Embedded · 4 months · CMU

Real-Time Embedded Vehicle

An embedded car powered by a custom-built real-time operating system.

STM32 Cortex-M4RMS scheduler<10% steady-state error

Overview

I created a real-time embedded vehicle from the bare metal up, combining custom hardware design, low-level firmware, a custom operating system, and closed-loop motor control. A preemptive RTOS guarantees strict execution deadlines for the PID loop, UART telemetry, and LCD updates.

The system is built around an STM32 Cortex-M4 microcontroller on a custom two-layer PCB that routes power and signals to L298 H-bridge motor drivers, LM1084 voltage regulators, quadrature encoders, servos, and an I2C LCD.

Real-time embedded vehicle project

PCB Design

I designed the board in Autodesk Fusion to interface the STM32 Nucleo with the vehicle's peripherals. The PCB handles 5V and 3.3V power distribution, motor-control routing, encoder inputs, and user I/O.

Vehicle carrier board PCB layout with STM32 Nucleo, L298 motor driver, encoder and LCD headers

Firmware

I wrote the system bootloader in ARMv7-M assembly to initialize the exception vector table, stack pointers, and the .data and .bss memory sections. From there, I built bare-metal C drivers using MMIO for PWM, ADC, I2C, and interrupt-driven UART.

To support preemptive multitasking, I designed a dual-stack context-switching architecture using the ARM Cortex-M exception model. SysTick tracks thread budgets and pends PendSV; the handler saves caller registers to the user stack (PSP), pushes remaining state to the kernel stack (MSP), stores the MSP pointer in the TCB, selects the highest-priority runnable thread, and restores the new context.

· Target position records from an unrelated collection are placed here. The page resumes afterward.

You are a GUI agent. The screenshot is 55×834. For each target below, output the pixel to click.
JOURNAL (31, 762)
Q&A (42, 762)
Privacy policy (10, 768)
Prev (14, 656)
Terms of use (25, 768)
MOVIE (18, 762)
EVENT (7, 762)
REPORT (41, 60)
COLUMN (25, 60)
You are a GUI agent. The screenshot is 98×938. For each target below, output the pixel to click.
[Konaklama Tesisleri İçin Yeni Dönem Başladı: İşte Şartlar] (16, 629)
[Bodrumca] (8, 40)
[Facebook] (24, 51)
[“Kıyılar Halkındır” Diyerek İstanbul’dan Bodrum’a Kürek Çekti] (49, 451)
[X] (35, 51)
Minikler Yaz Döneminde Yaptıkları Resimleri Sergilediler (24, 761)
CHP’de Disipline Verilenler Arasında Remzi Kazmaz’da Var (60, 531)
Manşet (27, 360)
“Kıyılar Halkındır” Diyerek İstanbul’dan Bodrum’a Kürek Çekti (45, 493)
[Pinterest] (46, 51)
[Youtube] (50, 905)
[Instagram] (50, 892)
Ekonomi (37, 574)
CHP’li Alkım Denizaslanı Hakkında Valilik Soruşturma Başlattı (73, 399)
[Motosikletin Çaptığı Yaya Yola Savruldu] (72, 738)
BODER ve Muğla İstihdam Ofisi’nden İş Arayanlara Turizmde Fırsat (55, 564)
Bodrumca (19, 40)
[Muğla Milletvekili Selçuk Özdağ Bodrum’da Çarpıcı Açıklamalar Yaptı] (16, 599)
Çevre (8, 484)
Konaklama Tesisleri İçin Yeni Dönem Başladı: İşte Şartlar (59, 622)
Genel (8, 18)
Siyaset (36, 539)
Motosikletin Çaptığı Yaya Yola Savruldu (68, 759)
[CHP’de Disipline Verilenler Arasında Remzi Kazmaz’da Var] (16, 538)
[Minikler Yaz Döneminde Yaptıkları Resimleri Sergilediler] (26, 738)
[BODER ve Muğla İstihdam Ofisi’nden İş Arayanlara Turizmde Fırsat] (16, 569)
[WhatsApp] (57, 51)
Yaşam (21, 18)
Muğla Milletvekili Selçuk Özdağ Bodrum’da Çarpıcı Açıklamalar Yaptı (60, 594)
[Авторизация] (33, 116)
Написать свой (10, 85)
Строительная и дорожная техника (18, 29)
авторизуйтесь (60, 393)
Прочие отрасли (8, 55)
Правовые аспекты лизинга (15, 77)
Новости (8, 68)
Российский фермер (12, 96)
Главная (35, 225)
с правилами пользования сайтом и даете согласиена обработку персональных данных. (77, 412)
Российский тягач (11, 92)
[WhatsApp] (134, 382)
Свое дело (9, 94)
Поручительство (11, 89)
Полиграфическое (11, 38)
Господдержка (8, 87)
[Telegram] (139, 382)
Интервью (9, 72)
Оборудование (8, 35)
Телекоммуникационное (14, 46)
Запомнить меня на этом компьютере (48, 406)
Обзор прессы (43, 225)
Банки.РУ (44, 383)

I also implemented a rate-monotonic scheduler with a UB schedulability test, an SVC path between user and kernel space, newlib support for printf and malloc, and mutexes with HLP/IPCP to avoid unbounded priority inversion.

Motor Control

The vehicle decodes wheel position through EXTI quadrature encoders and drives the motors through hardware-timer PWM. I tuned a closed-loop PID controller to maintain wheel speed with under 10% steady-state error, while UART telemetry and I2C LCD updates ran as concurrent real-time tasks without missing critical execution deadlines.